EXERCISE AIM —
An identical transcription of the records is required.

===== RECORDED DATA

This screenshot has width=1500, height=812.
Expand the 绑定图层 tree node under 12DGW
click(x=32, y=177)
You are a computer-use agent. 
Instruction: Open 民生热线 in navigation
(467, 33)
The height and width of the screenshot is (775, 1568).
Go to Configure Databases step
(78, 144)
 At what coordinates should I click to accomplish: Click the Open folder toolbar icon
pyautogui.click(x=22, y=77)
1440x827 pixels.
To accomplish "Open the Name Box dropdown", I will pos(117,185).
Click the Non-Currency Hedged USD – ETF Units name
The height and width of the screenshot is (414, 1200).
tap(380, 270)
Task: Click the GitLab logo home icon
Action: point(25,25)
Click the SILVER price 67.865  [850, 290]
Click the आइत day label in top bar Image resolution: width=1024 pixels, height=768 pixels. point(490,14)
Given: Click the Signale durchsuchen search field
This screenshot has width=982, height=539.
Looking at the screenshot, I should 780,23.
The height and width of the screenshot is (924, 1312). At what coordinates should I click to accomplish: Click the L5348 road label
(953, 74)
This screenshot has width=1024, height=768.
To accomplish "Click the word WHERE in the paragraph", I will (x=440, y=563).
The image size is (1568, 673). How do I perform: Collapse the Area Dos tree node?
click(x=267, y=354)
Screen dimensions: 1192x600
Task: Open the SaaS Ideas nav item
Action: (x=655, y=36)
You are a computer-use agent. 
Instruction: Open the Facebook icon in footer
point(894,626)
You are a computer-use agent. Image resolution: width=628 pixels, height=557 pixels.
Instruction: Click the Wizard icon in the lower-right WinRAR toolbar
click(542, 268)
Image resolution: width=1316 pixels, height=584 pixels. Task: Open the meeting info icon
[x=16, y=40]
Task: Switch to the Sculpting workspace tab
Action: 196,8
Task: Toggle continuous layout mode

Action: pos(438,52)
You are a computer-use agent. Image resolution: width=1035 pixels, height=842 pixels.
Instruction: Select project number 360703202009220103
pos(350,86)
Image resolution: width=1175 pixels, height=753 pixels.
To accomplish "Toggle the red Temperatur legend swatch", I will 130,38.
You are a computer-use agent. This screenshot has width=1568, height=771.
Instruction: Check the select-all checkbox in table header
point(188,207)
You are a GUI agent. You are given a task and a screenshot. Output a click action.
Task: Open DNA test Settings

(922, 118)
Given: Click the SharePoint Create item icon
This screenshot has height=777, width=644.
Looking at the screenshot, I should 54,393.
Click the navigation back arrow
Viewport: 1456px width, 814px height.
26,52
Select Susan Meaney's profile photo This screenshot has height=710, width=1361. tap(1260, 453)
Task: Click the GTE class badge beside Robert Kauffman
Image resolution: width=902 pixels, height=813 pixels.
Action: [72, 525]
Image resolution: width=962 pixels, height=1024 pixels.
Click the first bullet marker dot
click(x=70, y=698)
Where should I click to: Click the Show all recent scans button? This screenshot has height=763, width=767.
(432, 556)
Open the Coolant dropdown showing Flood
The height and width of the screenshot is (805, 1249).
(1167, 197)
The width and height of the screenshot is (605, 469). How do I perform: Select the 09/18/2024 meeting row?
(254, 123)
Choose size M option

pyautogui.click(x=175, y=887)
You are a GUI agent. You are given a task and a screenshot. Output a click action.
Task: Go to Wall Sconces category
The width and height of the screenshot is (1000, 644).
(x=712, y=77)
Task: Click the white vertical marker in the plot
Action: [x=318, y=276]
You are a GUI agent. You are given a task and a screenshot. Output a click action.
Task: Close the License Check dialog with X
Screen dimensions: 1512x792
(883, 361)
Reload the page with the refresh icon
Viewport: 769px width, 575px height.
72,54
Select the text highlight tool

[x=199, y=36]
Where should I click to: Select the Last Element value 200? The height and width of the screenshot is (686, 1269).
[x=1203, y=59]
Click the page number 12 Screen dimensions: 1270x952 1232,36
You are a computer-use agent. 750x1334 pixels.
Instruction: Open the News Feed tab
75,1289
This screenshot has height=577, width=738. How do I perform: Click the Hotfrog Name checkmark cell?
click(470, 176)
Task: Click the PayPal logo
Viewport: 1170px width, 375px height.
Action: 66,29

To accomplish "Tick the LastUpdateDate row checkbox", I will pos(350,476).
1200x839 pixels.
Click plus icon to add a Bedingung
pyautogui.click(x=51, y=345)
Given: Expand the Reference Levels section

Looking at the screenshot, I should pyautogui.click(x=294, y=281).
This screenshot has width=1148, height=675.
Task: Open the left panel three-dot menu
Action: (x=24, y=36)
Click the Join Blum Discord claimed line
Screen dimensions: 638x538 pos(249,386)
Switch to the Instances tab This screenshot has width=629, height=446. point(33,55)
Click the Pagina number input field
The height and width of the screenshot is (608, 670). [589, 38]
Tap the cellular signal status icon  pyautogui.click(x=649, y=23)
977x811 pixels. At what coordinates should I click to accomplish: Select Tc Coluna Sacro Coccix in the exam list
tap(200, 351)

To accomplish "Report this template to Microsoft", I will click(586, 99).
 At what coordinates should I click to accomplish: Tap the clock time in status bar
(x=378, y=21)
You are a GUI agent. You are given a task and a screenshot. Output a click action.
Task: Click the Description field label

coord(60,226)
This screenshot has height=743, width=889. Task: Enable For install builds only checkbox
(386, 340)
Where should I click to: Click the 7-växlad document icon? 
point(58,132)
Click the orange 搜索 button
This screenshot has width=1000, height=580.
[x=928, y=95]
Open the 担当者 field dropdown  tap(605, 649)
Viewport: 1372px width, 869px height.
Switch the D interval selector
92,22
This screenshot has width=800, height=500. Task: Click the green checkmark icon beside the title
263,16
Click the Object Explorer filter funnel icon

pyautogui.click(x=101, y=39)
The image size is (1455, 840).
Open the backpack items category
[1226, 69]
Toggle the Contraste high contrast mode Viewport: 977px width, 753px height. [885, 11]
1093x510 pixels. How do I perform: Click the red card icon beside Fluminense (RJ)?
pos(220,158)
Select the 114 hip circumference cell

==========

REPLY —
This screenshot has width=1500, height=812.
Expand the 绑定图层 tree node under 12DGW
click(x=32, y=177)
You are a computer-use agent. 
Instruction: Open 民生热线 in navigation
(467, 33)
The height and width of the screenshot is (775, 1568).
Go to Configure Databases step
(78, 144)
 At what coordinates should I click to accomplish: Click the Open folder toolbar icon
pyautogui.click(x=22, y=77)
1440x827 pixels.
To accomplish "Open the Name Box dropdown", I will pos(117,185).
Click the Non-Currency Hedged USD – ETF Units name
The height and width of the screenshot is (414, 1200).
tap(380, 270)
Task: Click the GitLab logo home icon
Action: point(25,25)
Click the SILVER price 67.865  [850, 290]
Click the आइत day label in top bar Image resolution: width=1024 pixels, height=768 pixels. point(490,14)
Given: Click the Signale durchsuchen search field
This screenshot has width=982, height=539.
Looking at the screenshot, I should 780,23.
The height and width of the screenshot is (924, 1312). At what coordinates should I click to accomplish: Click the L5348 road label
(953, 74)
This screenshot has width=1024, height=768.
To accomplish "Click the word WHERE in the paragraph", I will (x=440, y=563).
The image size is (1568, 673). How do I perform: Collapse the Area Dos tree node?
click(x=267, y=354)
Screen dimensions: 1192x600
Task: Open the SaaS Ideas nav item
Action: (x=655, y=36)
You are a computer-use agent. 
Instruction: Open the Facebook icon in footer
point(894,626)
You are a computer-use agent. Image resolution: width=628 pixels, height=557 pixels.
Instruction: Click the Wizard icon in the lower-right WinRAR toolbar
click(542, 268)
Image resolution: width=1316 pixels, height=584 pixels. Task: Open the meeting info icon
[x=16, y=40]
Task: Switch to the Sculpting workspace tab
Action: 196,8
Task: Toggle continuous layout mode

Action: pos(438,52)
You are a computer-use agent. Image resolution: width=1035 pixels, height=842 pixels.
Instruction: Select project number 360703202009220103
pos(350,86)
Image resolution: width=1175 pixels, height=753 pixels.
To accomplish "Toggle the red Temperatur legend swatch", I will 130,38.
You are a computer-use agent. This screenshot has width=1568, height=771.
Instruction: Check the select-all checkbox in table header
point(188,207)
You are a GUI agent. You are given a task and a screenshot. Output a click action.
Task: Open DNA test Settings

(922, 118)
Given: Click the SharePoint Create item icon
This screenshot has height=777, width=644.
Looking at the screenshot, I should 54,393.
Click the navigation back arrow
Viewport: 1456px width, 814px height.
26,52
Select Susan Meaney's profile photo This screenshot has height=710, width=1361. tap(1260, 453)
Task: Click the GTE class badge beside Robert Kauffman
Image resolution: width=902 pixels, height=813 pixels.
Action: [72, 525]
Image resolution: width=962 pixels, height=1024 pixels.
Click the first bullet marker dot
click(x=70, y=698)
Where should I click to: Click the Show all recent scans button? This screenshot has height=763, width=767.
(432, 556)
Open the Coolant dropdown showing Flood
The height and width of the screenshot is (805, 1249).
(1167, 197)
The width and height of the screenshot is (605, 469). How do I perform: Select the 09/18/2024 meeting row?
(254, 123)
Choose size M option

pyautogui.click(x=175, y=887)
You are a GUI agent. You are given a task and a screenshot. Output a click action.
Task: Go to Wall Sconces category
The width and height of the screenshot is (1000, 644).
(x=712, y=77)
Task: Click the white vertical marker in the plot
Action: [x=318, y=276]
You are a GUI agent. You are given a task and a screenshot. Output a click action.
Task: Close the License Check dialog with X
Screen dimensions: 1512x792
(883, 361)
Reload the page with the refresh icon
Viewport: 769px width, 575px height.
72,54
Select the text highlight tool

[x=199, y=36]
Where should I click to: Select the Last Element value 200? The height and width of the screenshot is (686, 1269).
[x=1203, y=59]
Click the page number 12 Screen dimensions: 1270x952 1232,36
You are a computer-use agent. 750x1334 pixels.
Instruction: Open the News Feed tab
75,1289
This screenshot has height=577, width=738. How do I perform: Click the Hotfrog Name checkmark cell?
click(470, 176)
Task: Click the PayPal logo
Viewport: 1170px width, 375px height.
Action: 66,29

To accomplish "Tick the LastUpdateDate row checkbox", I will pos(350,476).
1200x839 pixels.
Click plus icon to add a Bedingung
pyautogui.click(x=51, y=345)
Given: Expand the Reference Levels section

Looking at the screenshot, I should pyautogui.click(x=294, y=281).
This screenshot has width=1148, height=675.
Task: Open the left panel three-dot menu
Action: (x=24, y=36)
Click the Join Blum Discord claimed line
Screen dimensions: 638x538 pos(249,386)
Switch to the Instances tab This screenshot has width=629, height=446. point(33,55)
Click the Pagina number input field
The height and width of the screenshot is (608, 670). [589, 38]
Tap the cellular signal status icon  pyautogui.click(x=649, y=23)
977x811 pixels. At what coordinates should I click to accomplish: Select Tc Coluna Sacro Coccix in the exam list
tap(200, 351)

To accomplish "Report this template to Microsoft", I will click(586, 99).
 At what coordinates should I click to accomplish: Tap the clock time in status bar
(x=378, y=21)
You are a GUI agent. You are given a task and a screenshot. Output a click action.
Task: Click the Description field label

coord(60,226)
This screenshot has height=743, width=889. Task: Enable For install builds only checkbox
(386, 340)
Where should I click to: Click the 7-växlad document icon? 
point(58,132)
Click the orange 搜索 button
This screenshot has width=1000, height=580.
[x=928, y=95]
Open the 担当者 field dropdown  tap(605, 649)
Viewport: 1372px width, 869px height.
Switch the D interval selector
92,22
This screenshot has width=800, height=500. Task: Click the green checkmark icon beside the title
263,16
Click the Object Explorer filter funnel icon

pyautogui.click(x=101, y=39)
The image size is (1455, 840).
Open the backpack items category
[1226, 69]
Toggle the Contraste high contrast mode Viewport: 977px width, 753px height. [885, 11]
1093x510 pixels. How do I perform: Click the red card icon beside Fluminense (RJ)?
pos(220,158)
Select the 114 hip circumference cell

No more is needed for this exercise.